ADM : Nous connaissons les pourcentages obtenus par les deux candidats au second tour. Le président Gbagbo a été accrédité de 45,90 % des voix. Personne ne peut rêver que l’opération « pays mort » va mobiliser 100 % des Ivoiriens. Il ne s’agit pas de cela. Ceux qui ont voté pour Laurent Gbagbo et qui disent que le Conseil constitutionnel l’a déclaré vainqueur, ne peuvent pas s’associer à cette opération. Il ne s’agit donc pas d’atteindre 100 % de la population ivoirienne. Nous cherchons à rallier la majorité de la population ivoirienne. C’est ainsi comme vous-même vous l’avez dit, il y a des quartiers où ça marche à 100 %, certains où ça marche à 20 % et d’autres où ça marche à 10 %. En faisant la moyenne, honnêtement aujourd’hui, même ceux qui sortent, est-ce quelqu’un peut dire que l’Administration fonctionne, que les gens vont au bureau et qu’ils travaillent effectivement et qu’ils descendent aux heures où ils devaient descendre ? Ou est-ce que c’est simplement un acte de présence que font certains ? Nous ne cherchons pas, pour cette opération, à rallier 100 %, mais la majorité des Ivoiriens qui ont voté pour Alassane Dramane Ouattara.
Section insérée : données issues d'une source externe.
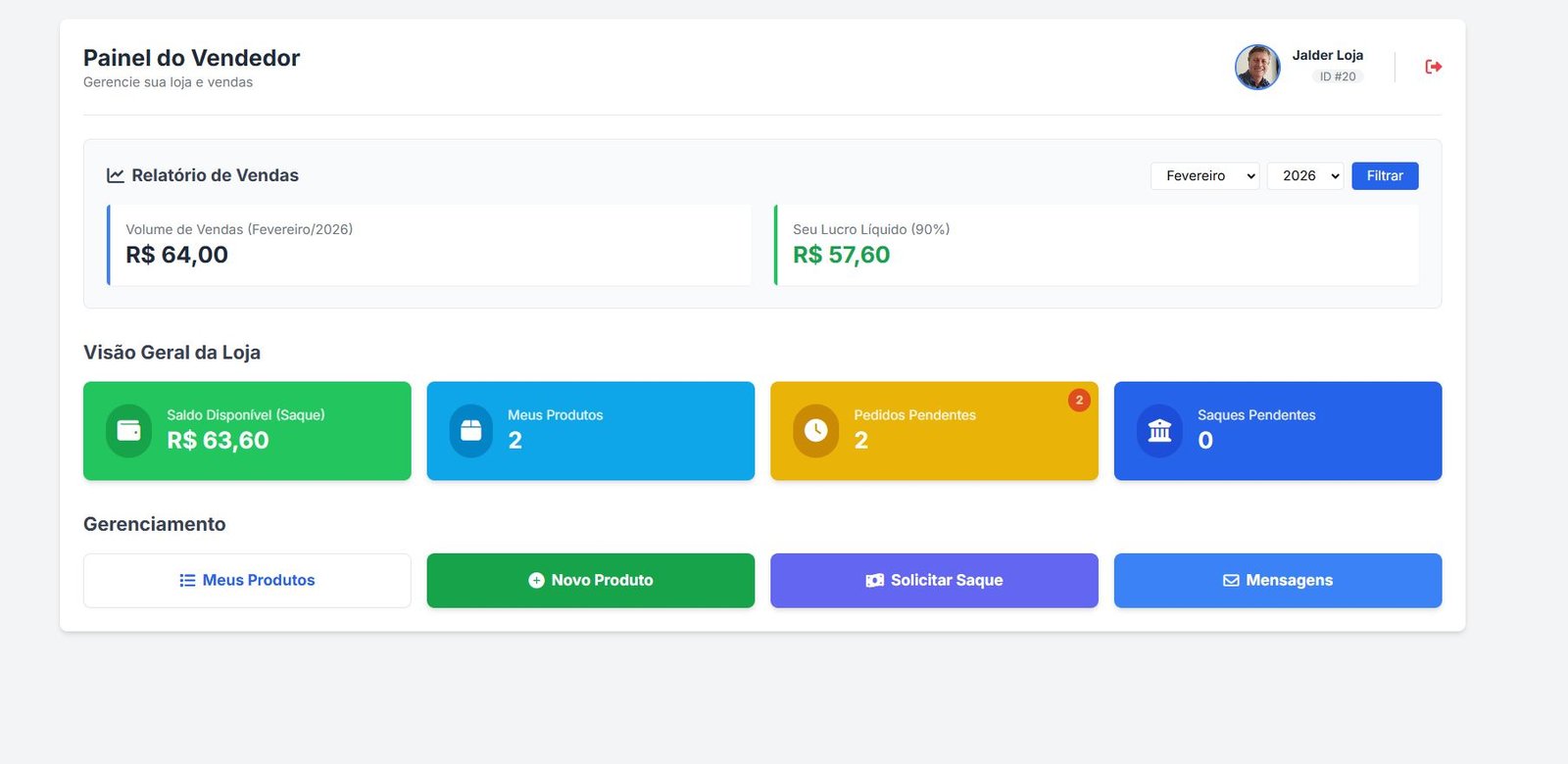The width and height of the screenshot is (1568, 764).
Task: Click the box icon in Meus Produtos card
Action: [471, 431]
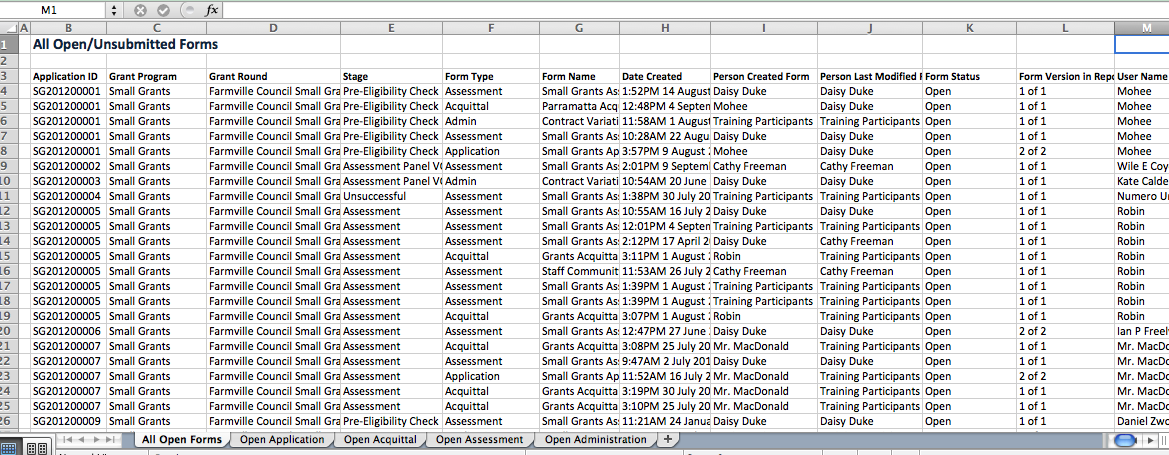Click the select-all corner triangle
Viewport: 1169px width, 455px height.
(10, 28)
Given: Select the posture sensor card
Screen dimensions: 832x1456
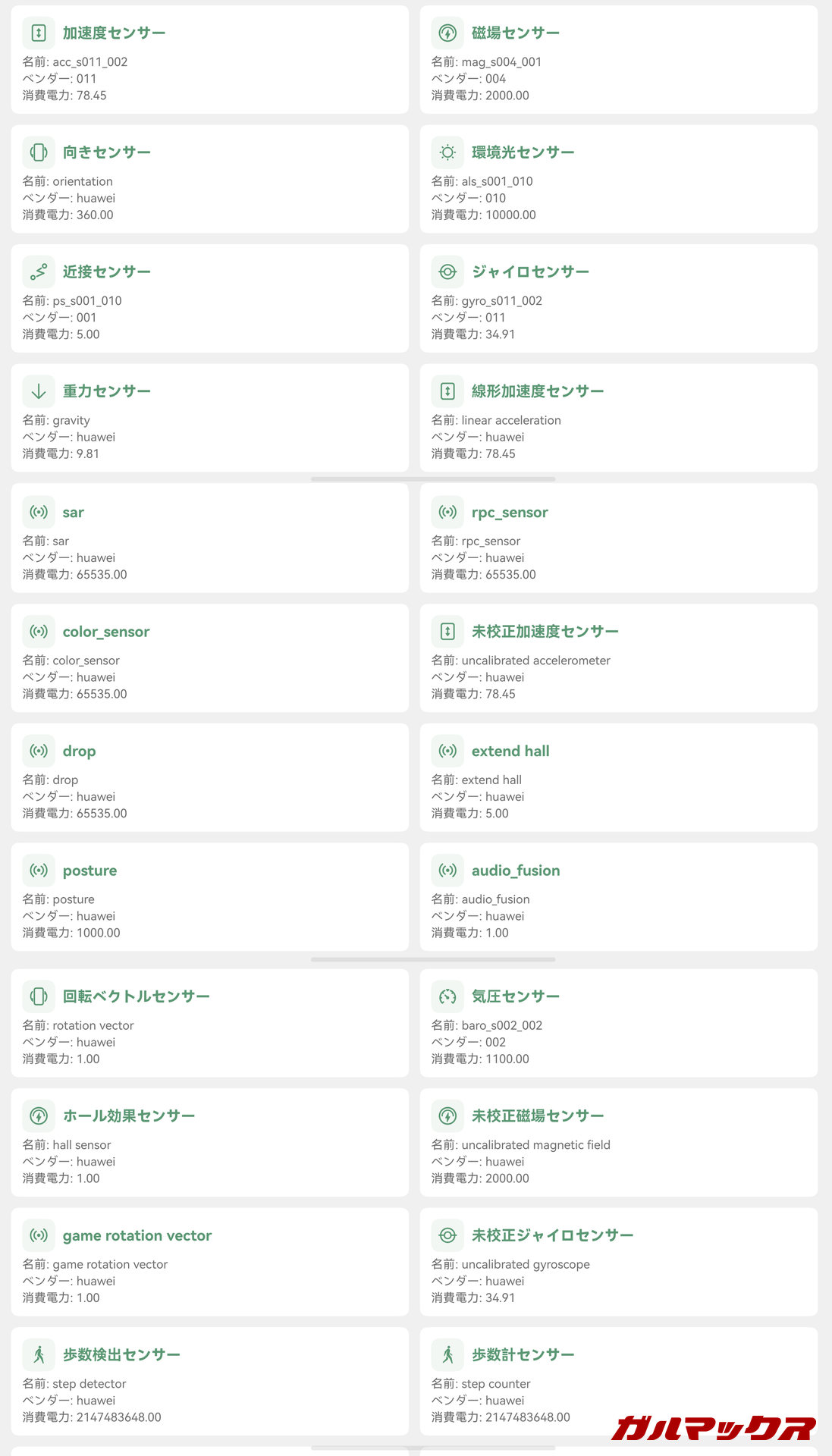Looking at the screenshot, I should (210, 897).
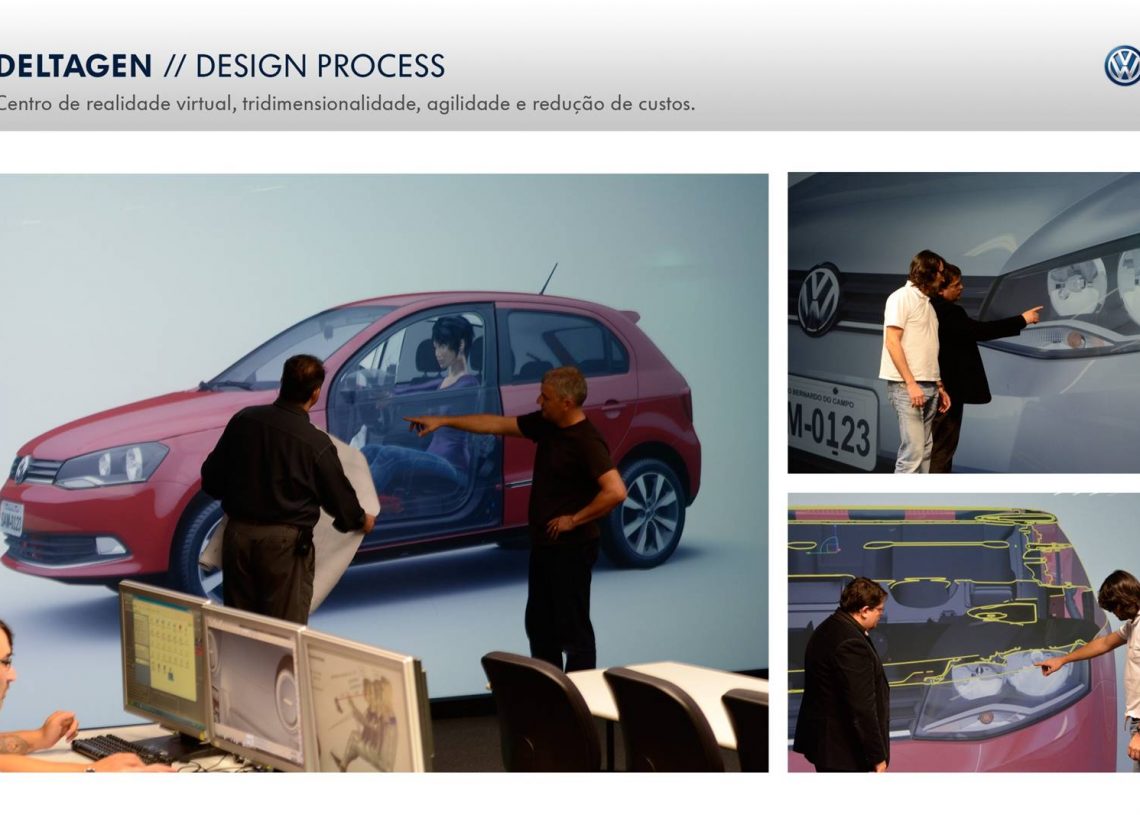
Task: Click the man in the white polo shirt
Action: pos(912,360)
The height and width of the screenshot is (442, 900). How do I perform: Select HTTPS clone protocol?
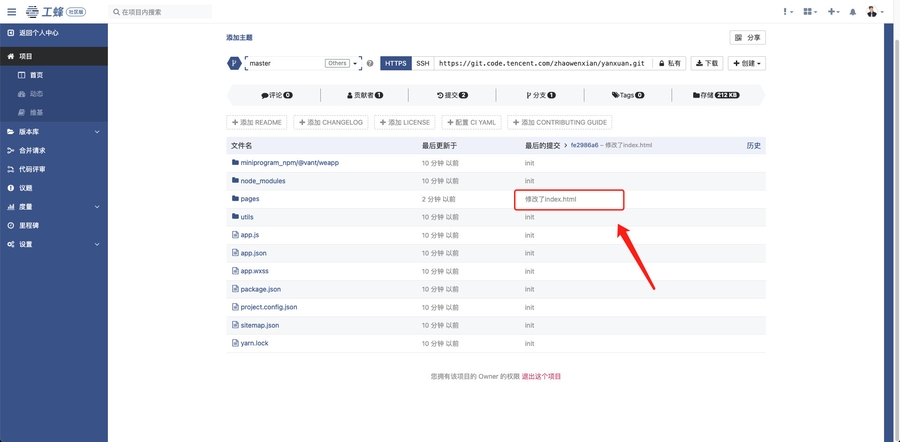(395, 63)
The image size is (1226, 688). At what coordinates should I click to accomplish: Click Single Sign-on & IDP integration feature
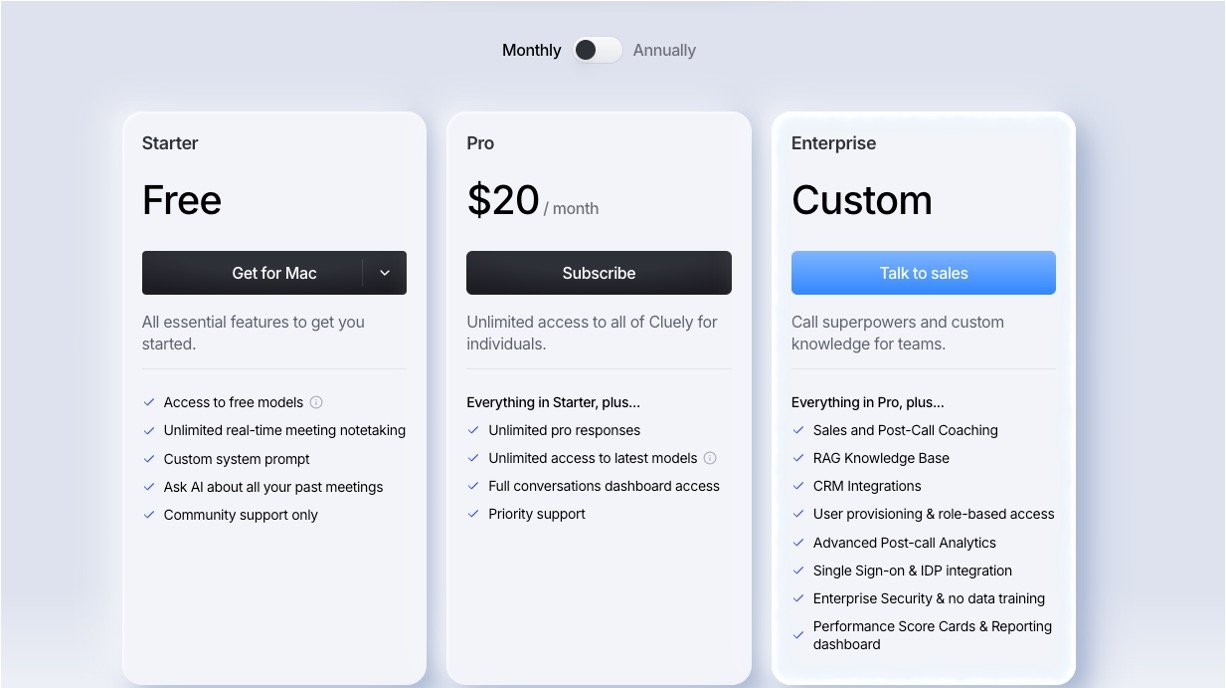click(912, 570)
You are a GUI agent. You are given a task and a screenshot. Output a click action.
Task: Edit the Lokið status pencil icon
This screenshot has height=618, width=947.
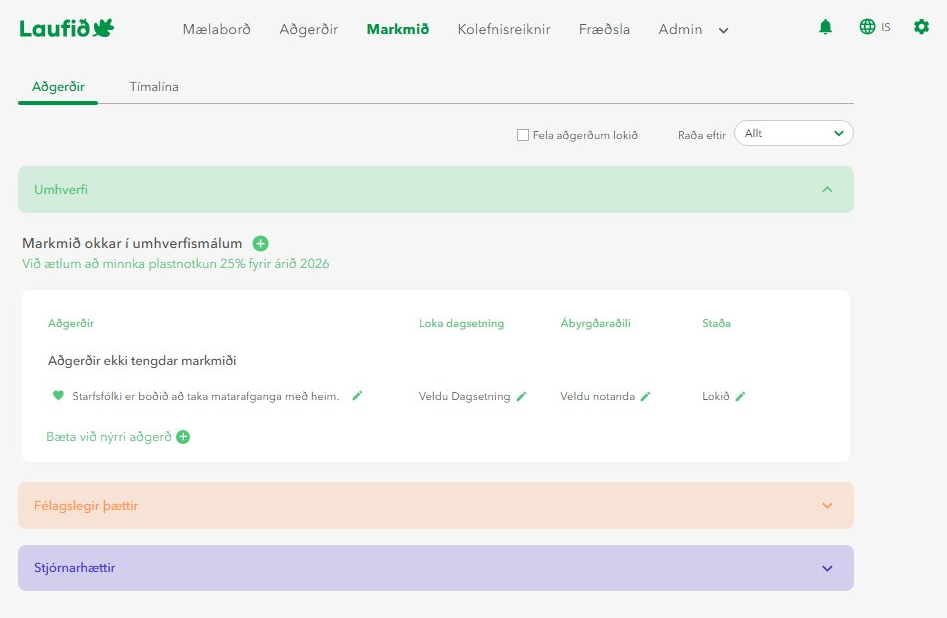[740, 397]
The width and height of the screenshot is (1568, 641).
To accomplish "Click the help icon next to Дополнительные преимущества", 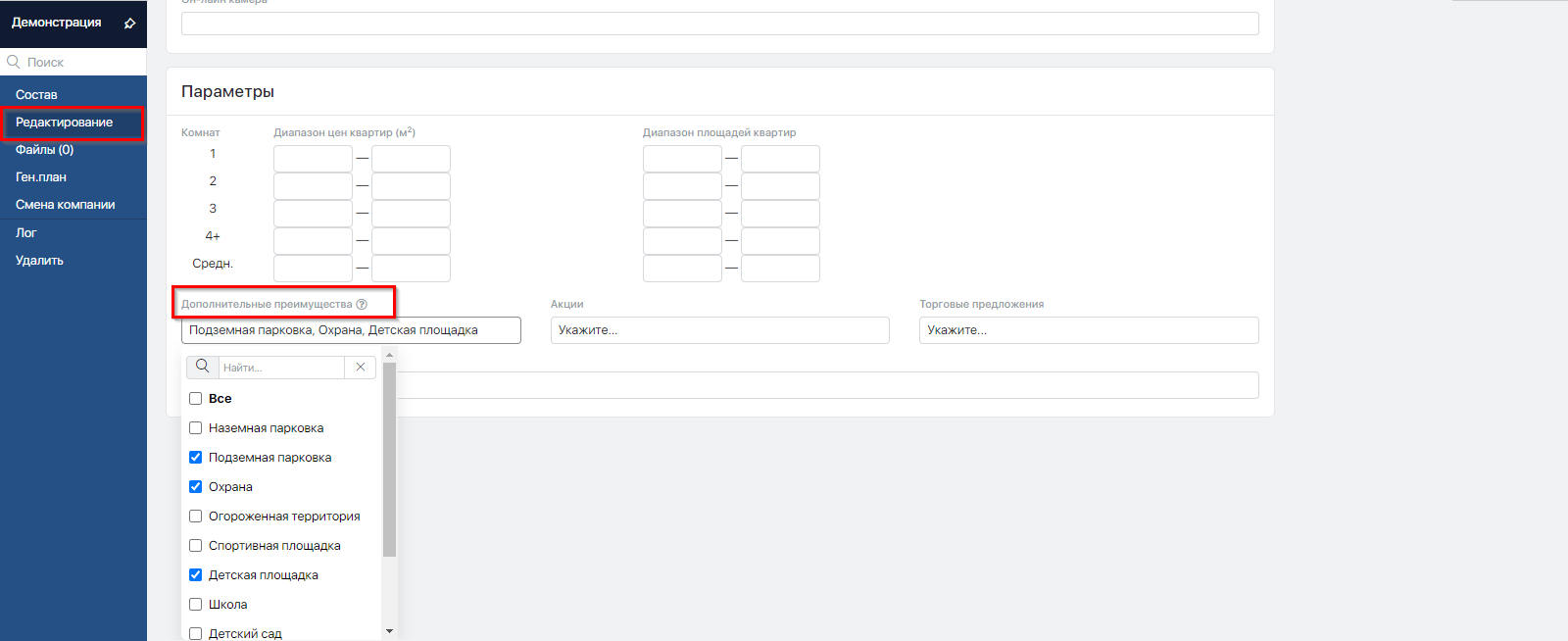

LP : Que pouvez-vous dire à vos militants qui s’impatientent et qui pensent que la crise dure un peu trop ?
ADM : Ils ont entendu plusieurs messages du président Alassane Ouattara qui en appelle à la patience et à la nécessité de la recherche d’une solution de paix. Parce que pour quiconque aime le bonheur de la Côte d’Ivoire, personne ne peut se précipiter dans une attitude de violence. Quel que soit au monde auquel on appartient, on est d’abord tous des Ivoiriens, tous des frères et sœurs. On a un patrimoine commun qui est la Côte d’Ivoire. Personne ne peut se précipiter à engager une méthode qui ne peut qu’entraîner des désagréments à la Côte d’Ivoire et aux Ivoiriens. C’est pourquoi, nous demandons à nos militants de prendre leur mal en patience. Si on peut sortir de la crise par le triomphe du dialogue et de la démocratie, tant mieux. La solution de la force ne doit être qu’une solution de désespoir et de dernier recours. Que les Ivoiriens comprennent où se trouve l’intérêt de la Côte d’Ivoire et que l’apprentissage que nous faisons de la démocratie soit respecté. Parce qu’en démocratie, ou on gagne ou on perd. Mais on ne peut ou gagner ou gagner. Les élections se sont tenues, il y a eu un vainqueur proclamé par la Commission électorale indépendante et certifié par le représentant spécial du secrétaire général de l’ONU. Ce sont les Ivoiriens eux-mêmes qui ont décidé que ce soit la communauté internationale, par le biais du représentant du secrétaire des Nations unies in fine, qui certifie les élections. Nous devons donc respecter les règles que nous nous sommes nous-mêmes données. Que ces règles nous conviennent ou pas, ce sera faire preuve de grandeur si nous nous s’y soumettons.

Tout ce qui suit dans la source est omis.